§ **STATED EXERCISE A**:
Do the following statements agree with the commentary on Bristol and Levi's engagement? Answer yes or no for each, and quote the words of the commentary that decide it.
(i) Grose describes Bristol as working as an assistant at a dermatologist's office.
(ii) Benfer considers a marriage license a better guarantee of a young family's healthy future than a college diploma.
(iii) Levi vows to become a plumber.

§ **TEXT EXTRACT**:
········
Yesterday we opined that Bristol and Levi's (Brevi's?) engagement was all a big ploy by Sarah Palin. Whether or not that's true, the question remains — what's in it for Levi?
Slate's Jessica Grose disagrees with our theory — she says Levi himself has plenty of good reasons to want to get hitched. Grose writes,
Like many working-class men, Levi lost his macho job during the recession. Instead of stepping up into his new role as a father or finding a new career, he watched TV all day and then posed for Playgirl. At the same time, Bristol was going to college and holding down a job as an assistant at a dermatologist's office-a stereotypically female profession. Levi seems to have realized that without Bristol, he truly is adrift. From what he says to Us, it sounds like he feels the limelight was a cold and empty place, and now he vows that he's going to get his GED and become an electrician. This isn't a dastardly scheme from Sarah P. to make herself look sympathetic. It just sounds like Levi is struggling to find his place in a world where his skills-good looks, physical strength (he ain't the brightest sweater in the drawer)-aren't of much use to anyone anymore.
Salon's Amy Benfer, too, looks at Brevi through a class lens. She reminds us that young working-class parents have long been encouraged to marry — she mentions Bush's Healthy Marriage Initiative, "which started from the premise that two-parent families tended, statistically speaking, to make more money and provide more stable homes for children, and thus decreed that the best way to make poor, unstable single parents into stable, affluent families was to marry them off to one another." This approach doesn't always work — concludes Benfer, "I'm still of the mind that a college diploma and decent job skills are a much better guarantee of young family's healthy future than a marriage license." But is Levi a typical working-class man, sideswiped by the new economy, looking for stability in the place conservatives have traditionally located it: marriage and family?
Not exactly. As Benfer points out, "right now — thanks to speaking fees, tabloid interviews and skin mags — neither Bristol nor Levi is poor." But there's more to their situation than that. Bristol's not just a bootstrapping young woman with a decent job, she's also the scion of the Palin family and a major part of the powerful Palin brand. That brand is growing (they have the t-shirts to prove it!), and that brand is also Levi's only real claim to fame. The more estranged he got from Bristol and her family, the less famous he became — and he may well have realized that. So maybe Levi found the limelight "a cold and empty place" — but maybe he just saw that a life with Bristol would bring him a lot closer to that limelight.
········
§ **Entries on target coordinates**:
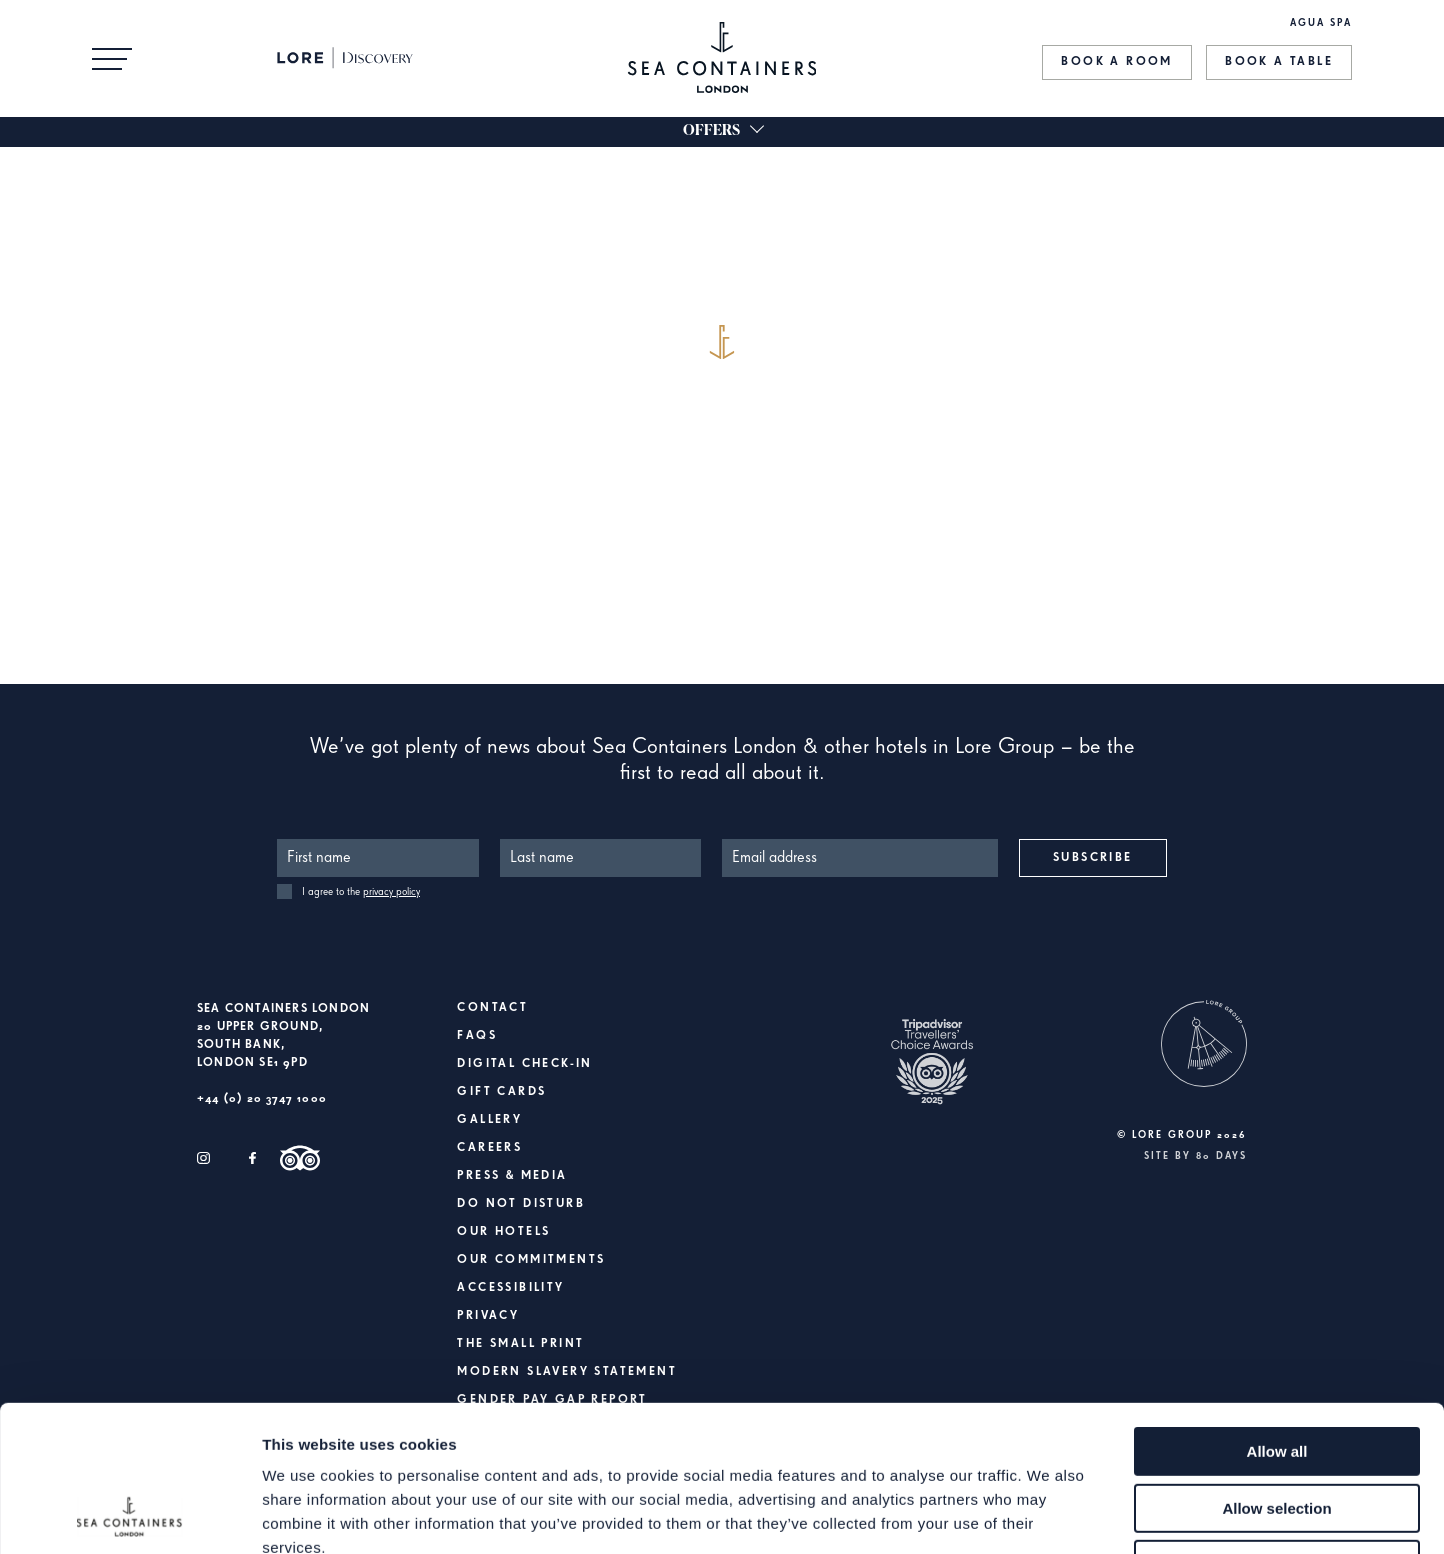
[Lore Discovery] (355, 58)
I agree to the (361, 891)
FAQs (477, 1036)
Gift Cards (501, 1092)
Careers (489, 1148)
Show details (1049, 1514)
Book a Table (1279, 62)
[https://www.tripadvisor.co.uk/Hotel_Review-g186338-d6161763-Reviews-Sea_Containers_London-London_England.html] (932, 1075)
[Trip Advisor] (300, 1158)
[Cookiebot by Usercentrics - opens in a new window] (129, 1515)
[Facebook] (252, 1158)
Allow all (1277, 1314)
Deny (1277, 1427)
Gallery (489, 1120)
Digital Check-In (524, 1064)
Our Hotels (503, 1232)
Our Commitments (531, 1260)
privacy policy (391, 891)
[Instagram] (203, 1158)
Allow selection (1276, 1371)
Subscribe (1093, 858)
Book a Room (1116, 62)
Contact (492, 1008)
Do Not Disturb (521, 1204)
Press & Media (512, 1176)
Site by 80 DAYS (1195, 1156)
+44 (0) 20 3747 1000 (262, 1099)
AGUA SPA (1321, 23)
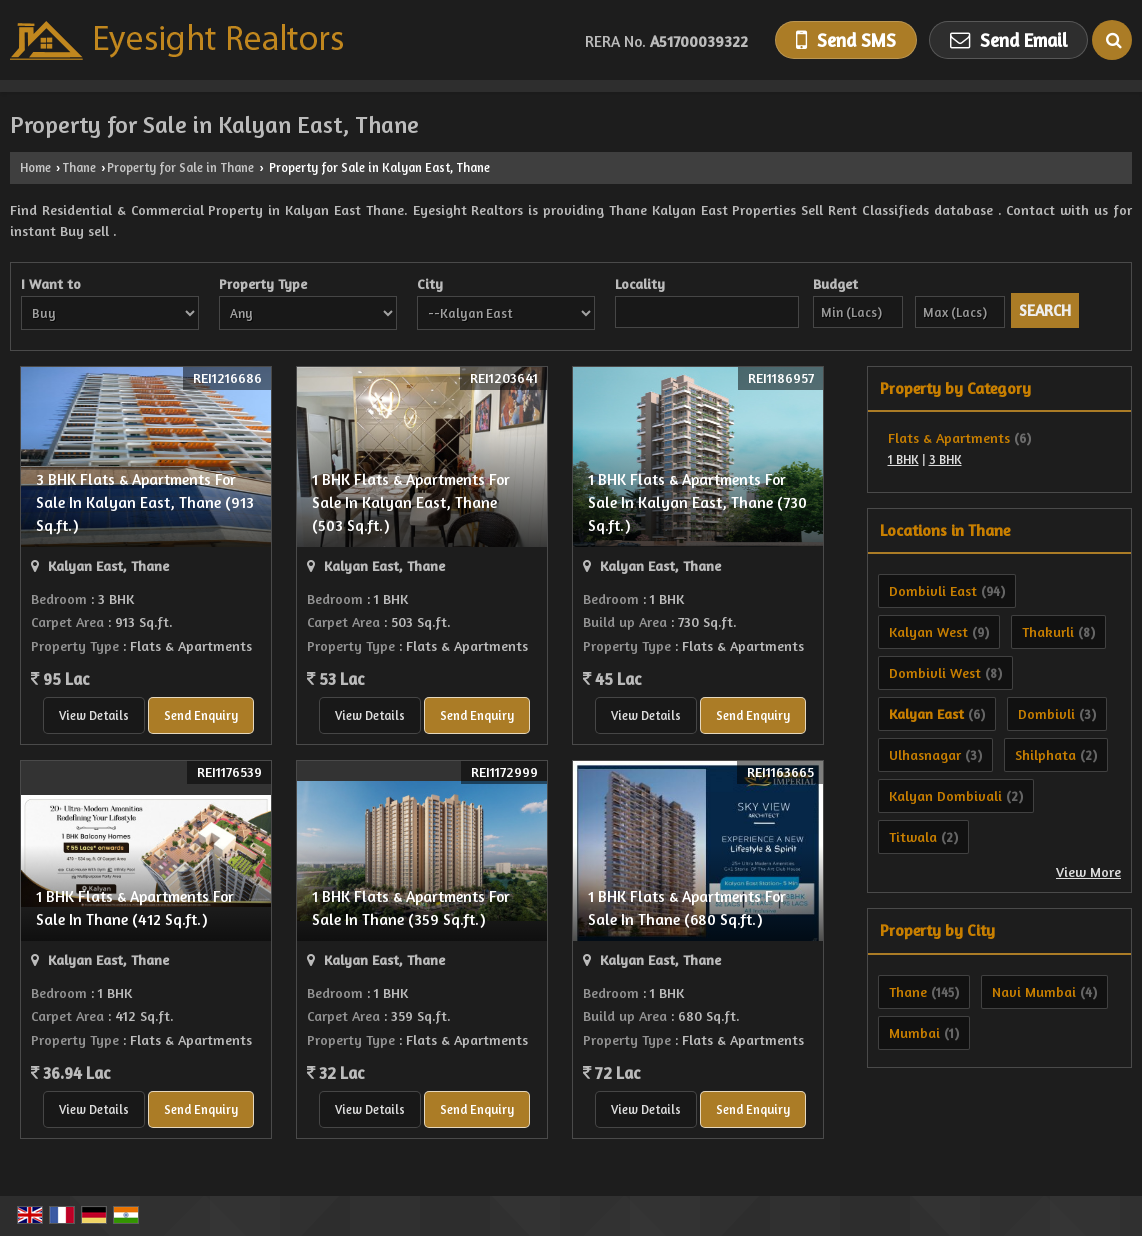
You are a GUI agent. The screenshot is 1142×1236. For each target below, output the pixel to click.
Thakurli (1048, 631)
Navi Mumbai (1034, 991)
········
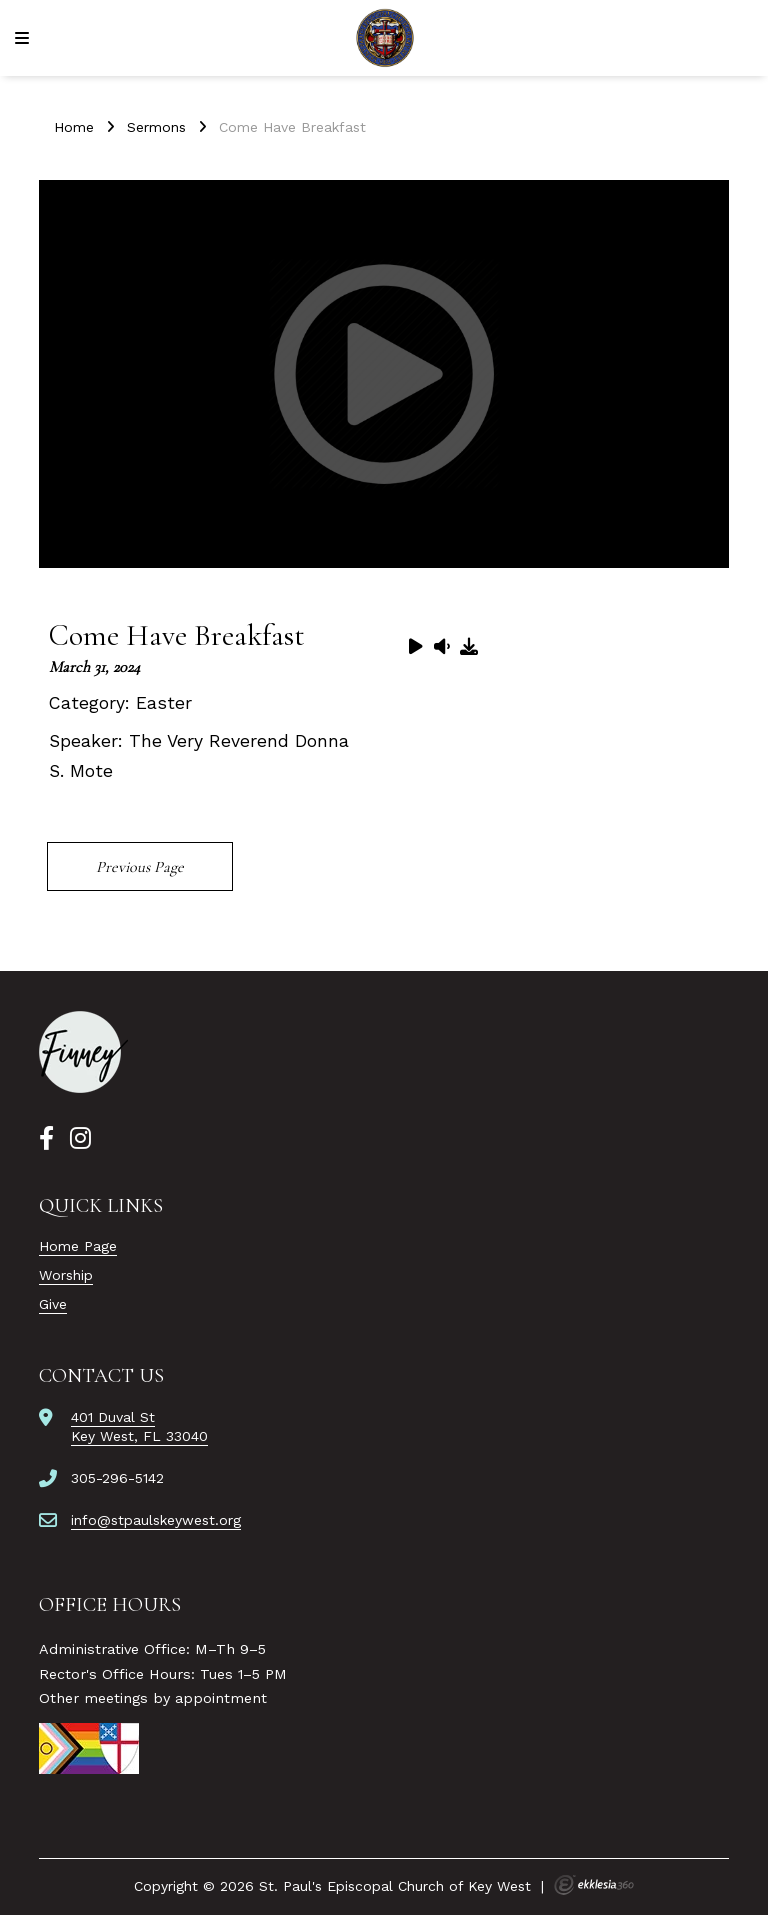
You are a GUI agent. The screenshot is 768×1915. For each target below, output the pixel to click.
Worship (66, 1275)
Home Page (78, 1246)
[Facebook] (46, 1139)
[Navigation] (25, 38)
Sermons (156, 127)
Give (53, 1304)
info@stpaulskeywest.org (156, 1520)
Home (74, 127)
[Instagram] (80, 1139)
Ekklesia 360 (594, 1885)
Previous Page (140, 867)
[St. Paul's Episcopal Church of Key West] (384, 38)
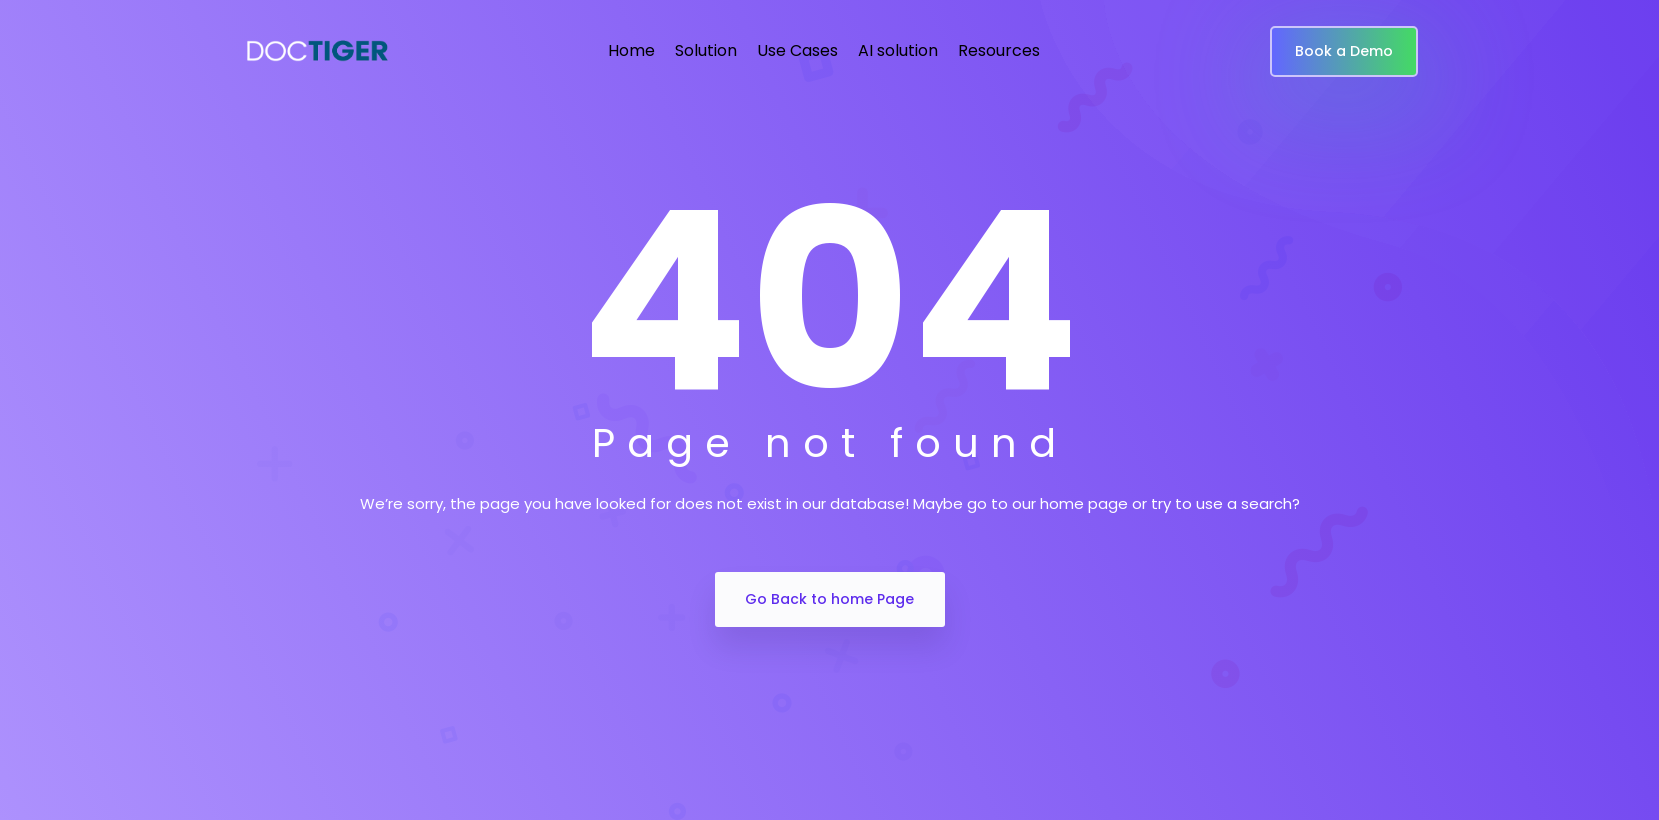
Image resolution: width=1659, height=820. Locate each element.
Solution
········
§ **STATED EXERCISE B**: Format the records as a JSON list of strings with one string per line. Start with the line containing "Gallery (489, 1120)" and go through the line containing "Thakurli (1048, 631)". Leave out the pictures.

§ **EXERCISE RESPONSE A**:
(i) Yes: "Bristol was going to college and holding down a job as an assistant at a dermatologist's office"
(ii) No: "I'm still of the mind that a college diploma and decent job skills are a much better guarantee of young family's healthy future than a marriage license."
(iii) No: "he vows that he's going to get his GED and become an electrician"

§ **EXERCISE RESPONSE B**:
[
  "Gallery (489, 1120)",
  "Digital Check-In (524, 1064)",
  "Our Hotels (503, 1232)",
  "Our Commitments (531, 1260)",
  "privacy policy (391, 891)",
  "[Instagram] (203, 1158)",
  "Allow selection (1276, 1371)",
  "Subscribe (1093, 858)",
  "Book a Room (1116, 62)",
  "Contact (492, 1008)",
  "Do Not Disturb (521, 1204)",
  "Press & Media (512, 1176)",
  "Site by 80 DAYS (1195, 1156)",
  "+44 (0) 20 3747 1000 (262, 1099)",
  "AGUA SPA (1321, 23)",
  "You are a GUI agent. The screenshot is 1142×1236. For each target below, output the pixel to click.",
  "Thakurli (1048, 631)"
]